---------- Material to process ----------

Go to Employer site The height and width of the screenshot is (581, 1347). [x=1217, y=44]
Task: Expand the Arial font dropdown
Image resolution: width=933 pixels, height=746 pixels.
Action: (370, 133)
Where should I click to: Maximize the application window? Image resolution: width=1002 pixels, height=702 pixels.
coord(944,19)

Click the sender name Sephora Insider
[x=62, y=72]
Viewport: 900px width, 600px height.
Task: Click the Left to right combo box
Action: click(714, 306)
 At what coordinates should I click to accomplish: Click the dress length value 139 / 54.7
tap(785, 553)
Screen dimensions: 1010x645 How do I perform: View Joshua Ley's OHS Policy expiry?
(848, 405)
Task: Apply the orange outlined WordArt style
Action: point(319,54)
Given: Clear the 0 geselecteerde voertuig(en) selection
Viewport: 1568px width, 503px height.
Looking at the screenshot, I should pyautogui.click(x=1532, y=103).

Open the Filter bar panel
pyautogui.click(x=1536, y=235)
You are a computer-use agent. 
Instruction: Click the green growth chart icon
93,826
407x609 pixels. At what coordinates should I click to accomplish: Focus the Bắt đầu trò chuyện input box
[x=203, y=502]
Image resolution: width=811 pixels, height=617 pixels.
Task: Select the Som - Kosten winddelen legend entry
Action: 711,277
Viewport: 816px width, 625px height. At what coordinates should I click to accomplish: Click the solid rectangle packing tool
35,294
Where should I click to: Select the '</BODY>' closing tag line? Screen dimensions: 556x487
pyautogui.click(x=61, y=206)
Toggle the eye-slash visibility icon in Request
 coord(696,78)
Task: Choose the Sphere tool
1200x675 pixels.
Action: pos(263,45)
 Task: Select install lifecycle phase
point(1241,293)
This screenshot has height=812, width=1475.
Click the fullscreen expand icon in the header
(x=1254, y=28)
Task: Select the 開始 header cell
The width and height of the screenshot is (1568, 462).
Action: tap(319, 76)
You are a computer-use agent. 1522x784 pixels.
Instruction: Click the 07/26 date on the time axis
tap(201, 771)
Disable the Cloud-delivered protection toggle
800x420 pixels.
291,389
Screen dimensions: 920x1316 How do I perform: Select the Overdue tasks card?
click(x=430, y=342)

----------

Set all of the entries down again, exactly as they were given.

Go to Employer site The height and width of the screenshot is (581, 1347). [x=1217, y=44]
Task: Expand the Arial font dropdown
Image resolution: width=933 pixels, height=746 pixels.
Action: (370, 133)
Where should I click to: Maximize the application window? Image resolution: width=1002 pixels, height=702 pixels.
coord(944,19)

Click the sender name Sephora Insider
[x=62, y=72]
Viewport: 900px width, 600px height.
Task: Click the Left to right combo box
Action: click(714, 306)
 At what coordinates should I click to accomplish: Click the dress length value 139 / 54.7
tap(785, 553)
Screen dimensions: 1010x645 How do I perform: View Joshua Ley's OHS Policy expiry?
(848, 405)
Task: Apply the orange outlined WordArt style
Action: point(319,54)
Given: Clear the 0 geselecteerde voertuig(en) selection
Viewport: 1568px width, 503px height.
Looking at the screenshot, I should pyautogui.click(x=1532, y=103).

Open the Filter bar panel
pyautogui.click(x=1536, y=235)
You are a computer-use agent. 
Instruction: Click the green growth chart icon
93,826
407x609 pixels. At what coordinates should I click to accomplish: Focus the Bắt đầu trò chuyện input box
[x=203, y=502]
Image resolution: width=811 pixels, height=617 pixels.
Task: Select the Som - Kosten winddelen legend entry
Action: 711,277
Viewport: 816px width, 625px height. At what coordinates should I click to accomplish: Click the solid rectangle packing tool
35,294
Where should I click to: Select the '</BODY>' closing tag line? Screen dimensions: 556x487
pyautogui.click(x=61, y=206)
Toggle the eye-slash visibility icon in Request
 coord(696,78)
Task: Choose the Sphere tool
1200x675 pixels.
Action: pos(263,45)
 Task: Select install lifecycle phase
point(1241,293)
This screenshot has height=812, width=1475.
Click the fullscreen expand icon in the header
(x=1254, y=28)
Task: Select the 開始 header cell
The width and height of the screenshot is (1568, 462).
Action: tap(319, 76)
You are a computer-use agent. 1522x784 pixels.
Instruction: Click the 07/26 date on the time axis
tap(201, 771)
Disable the Cloud-delivered protection toggle
800x420 pixels.
291,389
Screen dimensions: 920x1316 How do I perform: Select the Overdue tasks card?
click(x=430, y=342)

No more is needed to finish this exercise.